On behalf of the Estonian presidency of the EU , the Lisbon Council has prepared a set of policy proposals for the next ministerial declaration on digital government, which will shape the future EU policy in this domain. This will follow a Declaration made in 2009 under Swedish Presidency (Malmö Declaration).These proposals are now shared here for the public to comment and to provide input on. The summary of the comments received will be presented to the Member States as an input in the preparation of the declaration. Keep Me Posted EU has benefited from the occasion to raise awareness about the right to choose how to receive important information.
Download the full statement here.
You can find out more here:https://ideas4digitalgov.eu/
Although we acknowledge the importance for the Ministerial Declaration on digital government to set goals for efficient e-government services in Europe, we believe it should not advocate for digital only government services. It is important that the Declaration supports the citizen’s right to choose how to communicate with their government, thereby supporting inclusive government services.

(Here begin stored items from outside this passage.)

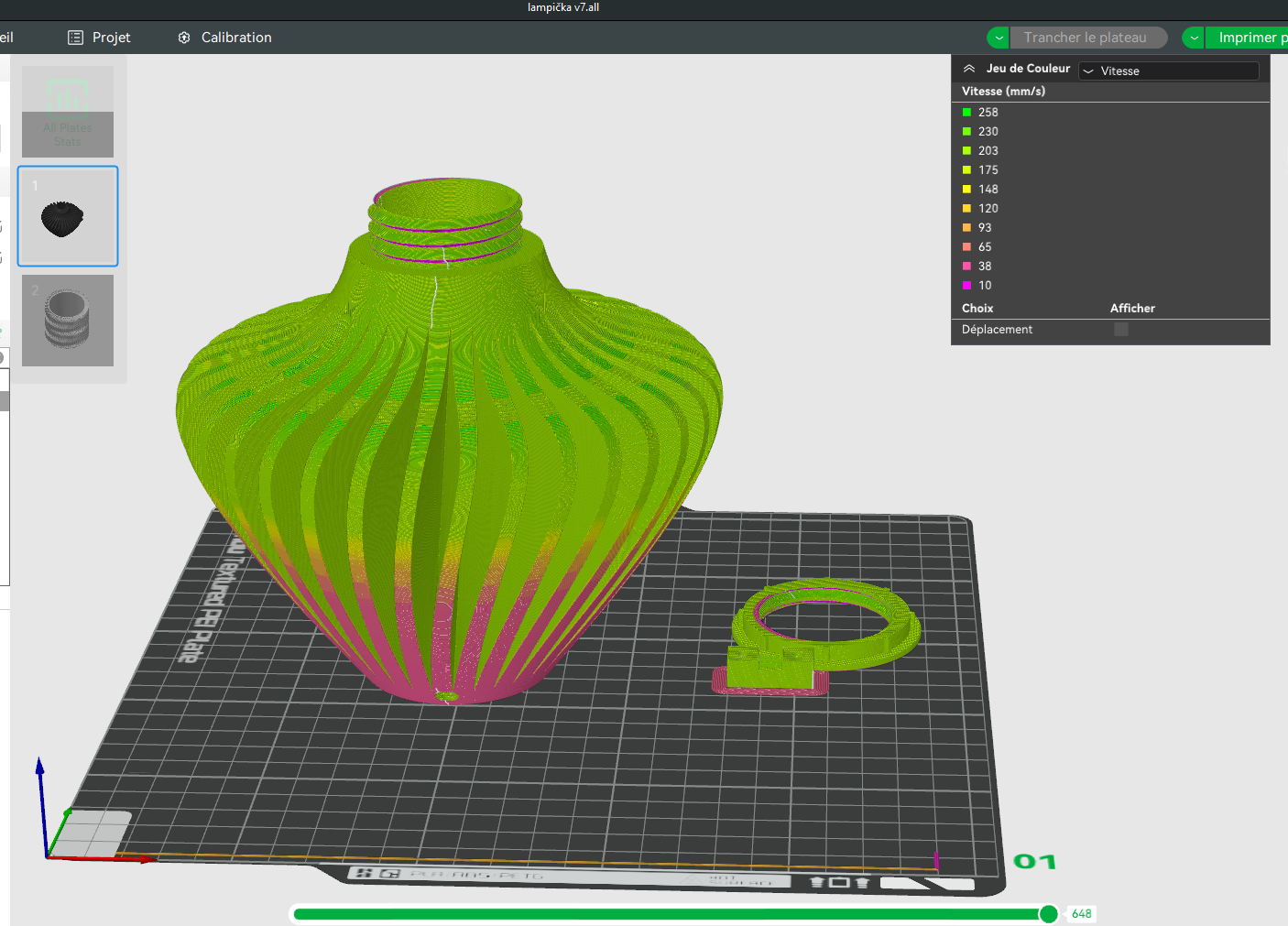Select plate 2 thumbnail
1288x926 pixels.
[68, 321]
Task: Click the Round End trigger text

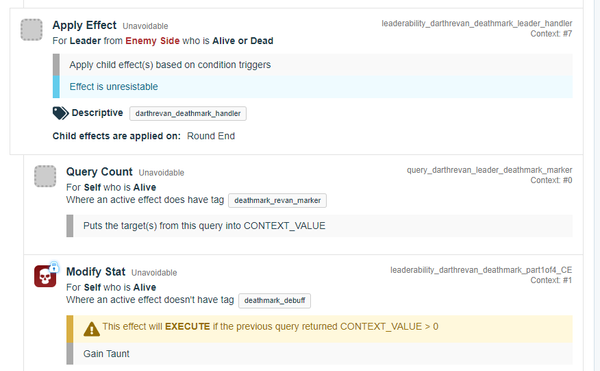Action: [211, 136]
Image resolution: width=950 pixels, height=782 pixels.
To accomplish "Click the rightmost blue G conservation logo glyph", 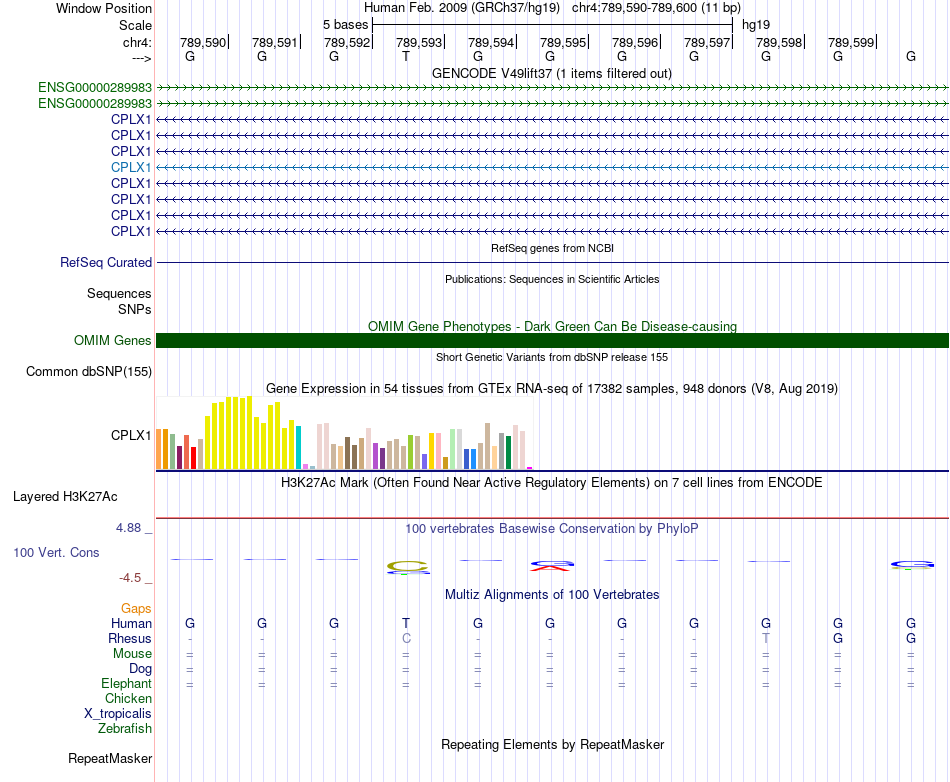I will (911, 565).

In view of the next Ministerial Declaration on digital government aiming at defining future EU policy on digital government and to be approved by Member States in October 2017 in Tallinn, the supporters to the Keep Me Posted EU campaign would like to submit the following comments: We fully acknowledge the benefits of public administrations embracing new communication tools in order to provide more efficient and modern public services. However, we would like to point to the importance of a right for citizen to choose how they receive important administrative or financial information without any disadvantage in terms of access.
The policy proposals refer to the principle of ‘digital by default’ but elude the important principles of social inclusion and accessibility for all.

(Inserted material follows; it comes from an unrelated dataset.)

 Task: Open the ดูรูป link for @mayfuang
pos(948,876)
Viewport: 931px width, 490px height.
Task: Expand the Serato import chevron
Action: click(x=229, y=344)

One out of five European households still have no access to the internet1. Furthermore, vulnerable groups such as senior citizens, rural communities and citizens with specific disabilities are disadvantaged when it comes to internet access and skills. Financial circumstances may also make it difficult for households to acquire the necessary equipment to access information online. Moreover,
surveys among citizens across Europe show that more than 60% of them prefer physical means of communication for reasons of track keeping, filing, lack of trust in electronic communication and data protection.
Securing the right to choose how citizens access public administration is fundamental for the social inclusion of all European citizens.

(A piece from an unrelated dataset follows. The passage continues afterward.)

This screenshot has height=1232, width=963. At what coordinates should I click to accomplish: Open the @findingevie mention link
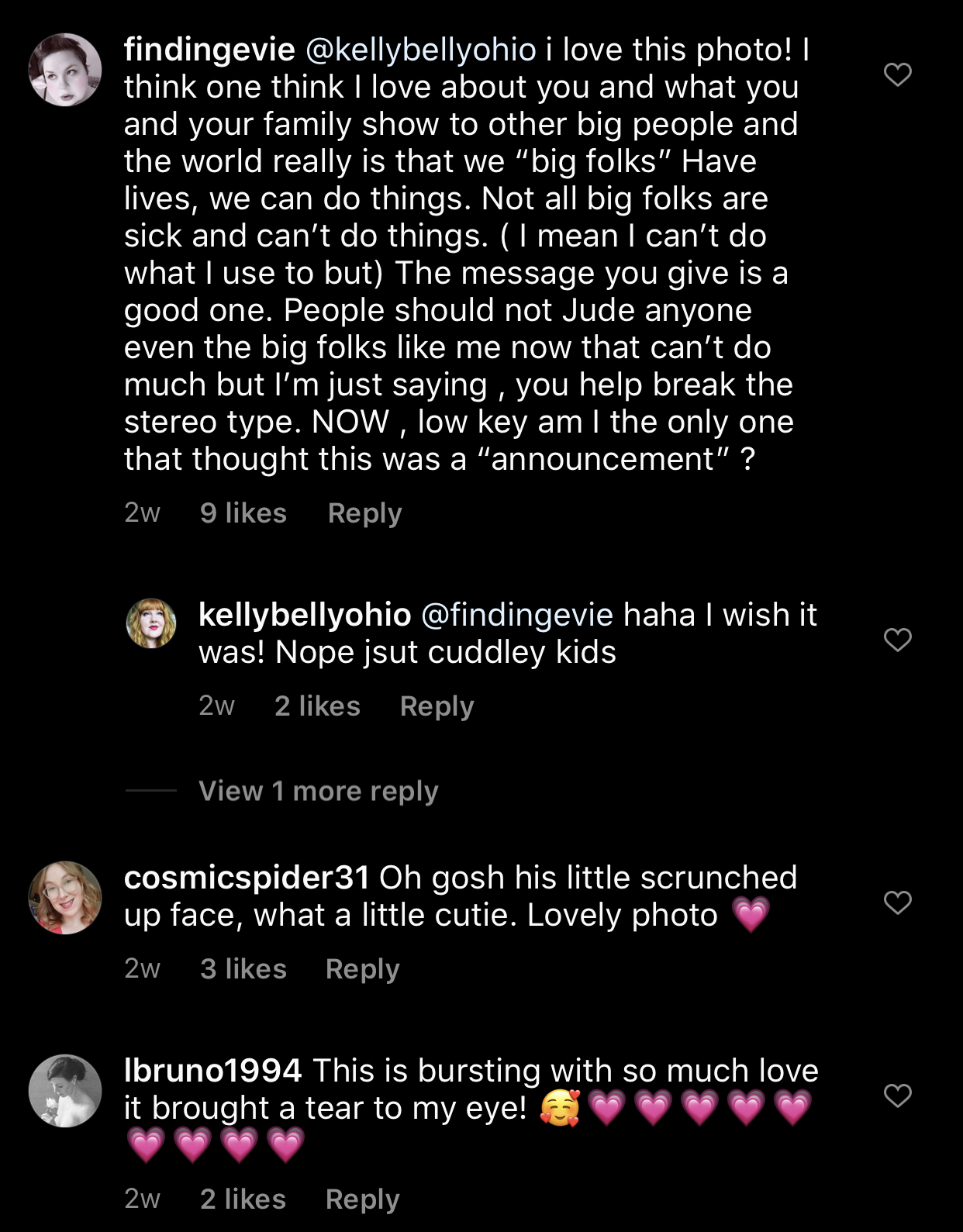[517, 616]
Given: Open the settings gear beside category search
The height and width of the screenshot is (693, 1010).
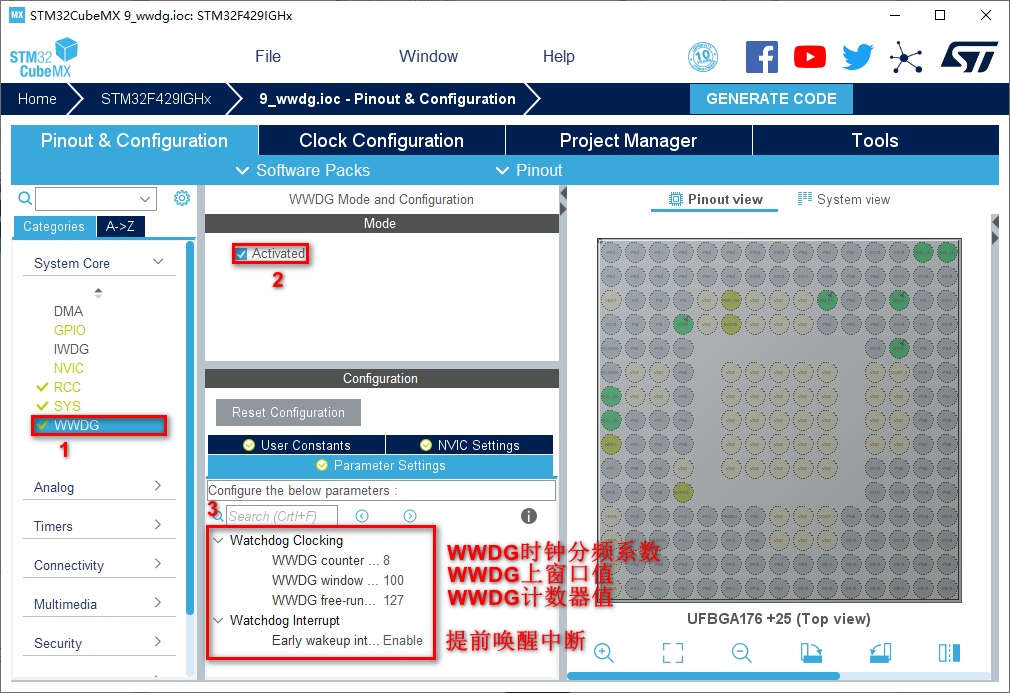Looking at the screenshot, I should [181, 198].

Moreover, citizens are increasingly being forced by private companies, in particular service providers – utility companies, banks, insurance companies – to communicate by electronic means regardless of citizens’ willingness or ability to use these communication means. Therefore, we believe that the Declaration should not send a wrong signal in proposing a single approach but should ensure that the right of citizens to choose how they communicate with their government is not taken away.